**GIVEN INSTRUCTION:** Reproduce the lines from the one containing "Task: Collapse the" to the one containing "Action: coord(37,160)", substituting "section" for "compartment" and leaving everything else unchanged. Output only those lines.

--- START ---

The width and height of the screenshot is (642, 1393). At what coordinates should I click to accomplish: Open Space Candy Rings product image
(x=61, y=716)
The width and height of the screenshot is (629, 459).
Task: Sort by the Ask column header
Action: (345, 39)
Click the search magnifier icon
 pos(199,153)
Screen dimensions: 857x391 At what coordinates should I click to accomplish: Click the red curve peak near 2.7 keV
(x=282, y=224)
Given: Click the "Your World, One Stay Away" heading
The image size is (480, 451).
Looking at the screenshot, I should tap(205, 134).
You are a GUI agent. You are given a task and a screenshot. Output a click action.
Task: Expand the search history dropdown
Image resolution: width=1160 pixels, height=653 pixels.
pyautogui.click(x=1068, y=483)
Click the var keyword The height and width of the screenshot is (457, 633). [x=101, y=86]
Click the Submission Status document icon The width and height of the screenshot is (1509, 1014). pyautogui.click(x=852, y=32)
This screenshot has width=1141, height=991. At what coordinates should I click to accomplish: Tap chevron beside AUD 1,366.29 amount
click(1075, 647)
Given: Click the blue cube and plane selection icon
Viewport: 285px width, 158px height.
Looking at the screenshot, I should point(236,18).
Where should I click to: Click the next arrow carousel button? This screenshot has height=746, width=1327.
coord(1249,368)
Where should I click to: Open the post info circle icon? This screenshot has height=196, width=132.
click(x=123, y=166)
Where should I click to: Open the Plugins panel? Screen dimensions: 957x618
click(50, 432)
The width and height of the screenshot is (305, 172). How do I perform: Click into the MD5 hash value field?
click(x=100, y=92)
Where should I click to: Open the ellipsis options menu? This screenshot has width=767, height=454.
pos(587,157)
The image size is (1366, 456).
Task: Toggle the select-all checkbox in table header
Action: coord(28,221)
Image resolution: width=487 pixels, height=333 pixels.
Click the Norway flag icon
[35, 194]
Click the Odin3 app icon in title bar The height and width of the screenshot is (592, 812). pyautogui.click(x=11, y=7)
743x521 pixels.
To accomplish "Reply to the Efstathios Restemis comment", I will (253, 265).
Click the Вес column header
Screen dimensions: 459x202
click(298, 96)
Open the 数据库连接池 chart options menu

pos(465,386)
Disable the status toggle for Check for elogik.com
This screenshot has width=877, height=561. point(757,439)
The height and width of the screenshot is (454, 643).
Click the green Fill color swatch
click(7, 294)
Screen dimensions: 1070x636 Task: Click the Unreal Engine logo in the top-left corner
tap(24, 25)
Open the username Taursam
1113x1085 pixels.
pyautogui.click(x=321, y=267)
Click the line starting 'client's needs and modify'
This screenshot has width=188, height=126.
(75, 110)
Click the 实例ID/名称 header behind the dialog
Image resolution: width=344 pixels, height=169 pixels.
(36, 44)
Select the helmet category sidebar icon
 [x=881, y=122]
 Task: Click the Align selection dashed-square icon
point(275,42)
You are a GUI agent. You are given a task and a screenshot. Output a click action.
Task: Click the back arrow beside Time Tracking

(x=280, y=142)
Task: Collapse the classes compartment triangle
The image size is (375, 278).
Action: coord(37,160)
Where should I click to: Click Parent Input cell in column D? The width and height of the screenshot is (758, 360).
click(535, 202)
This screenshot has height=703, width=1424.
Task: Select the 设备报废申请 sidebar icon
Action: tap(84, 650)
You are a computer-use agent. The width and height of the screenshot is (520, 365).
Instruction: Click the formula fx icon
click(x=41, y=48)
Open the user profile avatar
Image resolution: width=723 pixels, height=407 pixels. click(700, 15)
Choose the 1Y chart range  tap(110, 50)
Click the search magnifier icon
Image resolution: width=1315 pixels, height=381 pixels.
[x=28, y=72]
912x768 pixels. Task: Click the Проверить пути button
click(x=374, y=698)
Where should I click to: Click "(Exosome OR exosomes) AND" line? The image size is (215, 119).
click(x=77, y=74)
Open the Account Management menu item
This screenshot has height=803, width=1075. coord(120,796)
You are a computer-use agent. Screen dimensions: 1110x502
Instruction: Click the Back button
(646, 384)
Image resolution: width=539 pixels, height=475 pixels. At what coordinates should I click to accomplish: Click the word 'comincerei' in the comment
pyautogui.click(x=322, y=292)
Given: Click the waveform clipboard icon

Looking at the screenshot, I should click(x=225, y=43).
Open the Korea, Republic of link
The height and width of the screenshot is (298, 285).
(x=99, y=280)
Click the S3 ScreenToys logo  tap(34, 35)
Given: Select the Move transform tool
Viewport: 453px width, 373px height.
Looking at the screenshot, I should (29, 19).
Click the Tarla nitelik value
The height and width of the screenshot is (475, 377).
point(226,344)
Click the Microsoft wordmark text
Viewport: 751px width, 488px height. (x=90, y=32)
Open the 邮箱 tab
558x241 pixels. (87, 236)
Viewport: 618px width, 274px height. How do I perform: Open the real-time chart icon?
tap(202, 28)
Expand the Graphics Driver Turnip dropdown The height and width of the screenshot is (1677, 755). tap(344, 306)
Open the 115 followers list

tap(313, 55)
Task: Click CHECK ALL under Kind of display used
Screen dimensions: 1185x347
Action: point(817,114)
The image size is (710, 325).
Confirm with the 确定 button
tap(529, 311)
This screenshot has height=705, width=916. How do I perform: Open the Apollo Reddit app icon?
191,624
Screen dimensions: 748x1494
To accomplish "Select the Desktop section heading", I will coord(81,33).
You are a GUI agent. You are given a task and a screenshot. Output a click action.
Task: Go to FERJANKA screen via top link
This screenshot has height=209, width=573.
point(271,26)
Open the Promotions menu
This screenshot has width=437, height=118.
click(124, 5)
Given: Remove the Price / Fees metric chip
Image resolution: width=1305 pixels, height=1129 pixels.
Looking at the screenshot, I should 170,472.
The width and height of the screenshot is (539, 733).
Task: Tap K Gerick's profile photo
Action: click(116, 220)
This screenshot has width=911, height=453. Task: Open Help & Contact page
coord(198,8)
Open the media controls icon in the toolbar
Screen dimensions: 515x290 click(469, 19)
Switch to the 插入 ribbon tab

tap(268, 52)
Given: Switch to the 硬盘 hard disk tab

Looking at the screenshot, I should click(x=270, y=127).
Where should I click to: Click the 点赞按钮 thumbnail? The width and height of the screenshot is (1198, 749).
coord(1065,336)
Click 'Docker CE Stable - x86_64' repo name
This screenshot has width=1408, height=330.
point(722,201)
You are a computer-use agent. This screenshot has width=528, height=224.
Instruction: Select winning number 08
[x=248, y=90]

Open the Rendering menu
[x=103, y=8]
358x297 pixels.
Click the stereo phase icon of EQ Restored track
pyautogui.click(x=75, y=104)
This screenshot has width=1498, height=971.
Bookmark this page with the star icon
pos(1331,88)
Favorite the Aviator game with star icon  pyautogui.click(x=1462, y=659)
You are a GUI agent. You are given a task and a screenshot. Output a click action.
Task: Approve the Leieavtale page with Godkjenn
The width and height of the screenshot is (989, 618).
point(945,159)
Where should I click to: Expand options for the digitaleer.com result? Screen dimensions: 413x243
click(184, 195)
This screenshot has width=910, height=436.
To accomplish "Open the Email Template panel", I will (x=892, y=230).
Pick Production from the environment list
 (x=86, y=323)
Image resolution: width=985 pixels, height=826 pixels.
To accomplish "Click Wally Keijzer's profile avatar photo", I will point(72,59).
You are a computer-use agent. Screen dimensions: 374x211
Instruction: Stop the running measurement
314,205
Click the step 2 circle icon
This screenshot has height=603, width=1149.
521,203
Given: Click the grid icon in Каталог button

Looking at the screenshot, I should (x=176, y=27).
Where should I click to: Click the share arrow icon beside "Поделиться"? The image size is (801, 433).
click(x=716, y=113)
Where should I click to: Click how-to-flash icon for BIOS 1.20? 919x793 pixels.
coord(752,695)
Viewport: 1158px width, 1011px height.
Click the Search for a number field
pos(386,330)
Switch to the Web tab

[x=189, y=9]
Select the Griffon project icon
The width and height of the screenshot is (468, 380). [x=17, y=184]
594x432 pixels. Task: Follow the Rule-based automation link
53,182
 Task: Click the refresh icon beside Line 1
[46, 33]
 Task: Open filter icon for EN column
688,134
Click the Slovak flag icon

--- END ---

**SOLUTION TO THIS TASK:**
Task: Collapse the classes section triangle
The image size is (375, 278).
Action: coord(37,160)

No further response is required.